These historical trends are strong, and organizations – once established – tend to maintain their relative size. For example, in a study of 150 boarding schools in England ranging in size from 60 to 1,400 students, Lambert, Millham and Bullock (1975) found no examples of plans to radically alter a school’s size and staff, and pupils were relatively unconcerned by the issue. Institutions may make some adjustments in response to changes in funding or ideology, but these changes tend to be minor or incremental, and the relative size of institutions across sectors (e.g., prisons compared to boarding schools, and mental health facilities compared to child welfare placements) has remained fairly consistent.
More recently, two schools of thought (one philosophical and the other psychological), have produced an intellectual justification for the current trend toward smaller living groups. The philosophical influence is the growing strength of individualism in Western societies and a move away from collective socialization and group indoctrination. This is manifest in an increasing sensitivity to the needs of individual children, the categories of need used to fashion plans for them, and the obligation to try to meet needs effectively. It is also apparent in changing societal goals for ‘needy’ children. For example, children’s services at one time were focused on encouraging religious belief or preparing for military or domestic work. Today, concerns revolve around providing safety, allowing self-expression, encouraging family links, and improving social adjustment.

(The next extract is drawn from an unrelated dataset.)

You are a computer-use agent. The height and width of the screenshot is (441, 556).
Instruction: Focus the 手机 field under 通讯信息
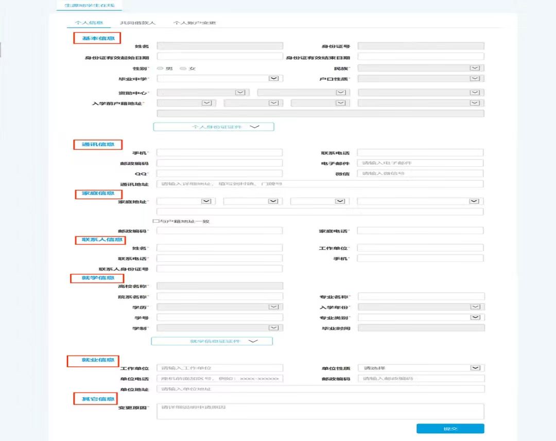click(x=220, y=153)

The psychological justification has been fueled by evidence accumulated since the Second World War on the negative effects of separation of children from their birth families. Of all the factors discussed so far, this has arguably had the greatest impact on views about the size of living groups and residential placements for younger children. This subject is complex and deserves a summary in its own right and will not be fully explored here, but on the whole research points to the potentially damaging effects of extended separation from families on children, which diminish with age (Rutter, 1981).
Kashti, Y (1998) Boarding schools at the crossroads of change: The influence of residential education on national and societal development. New York: Haworth Press
Kashti, Y & Arieli, M. (1986) People in institutions: The Israeli scene. London: Freund
Lambert, R; Millham, S. & Bullock, R. (1975) The chance of a lifetime? A study of boarding education. London: Weidenfeld and Nicolson
Parker, R. (1988). An historical background. In National Institute for Social Work, Residential Care: The research reviewed. London: HMSO pp.1-38
Rutter, M (1981) Maternal deprivation reassessed. New York: Penguin Books
Tizard, J.; Sinclair, I. & Clarke, R. (1975) Varieties of residential experience. London: Routledge and Kegan Paul.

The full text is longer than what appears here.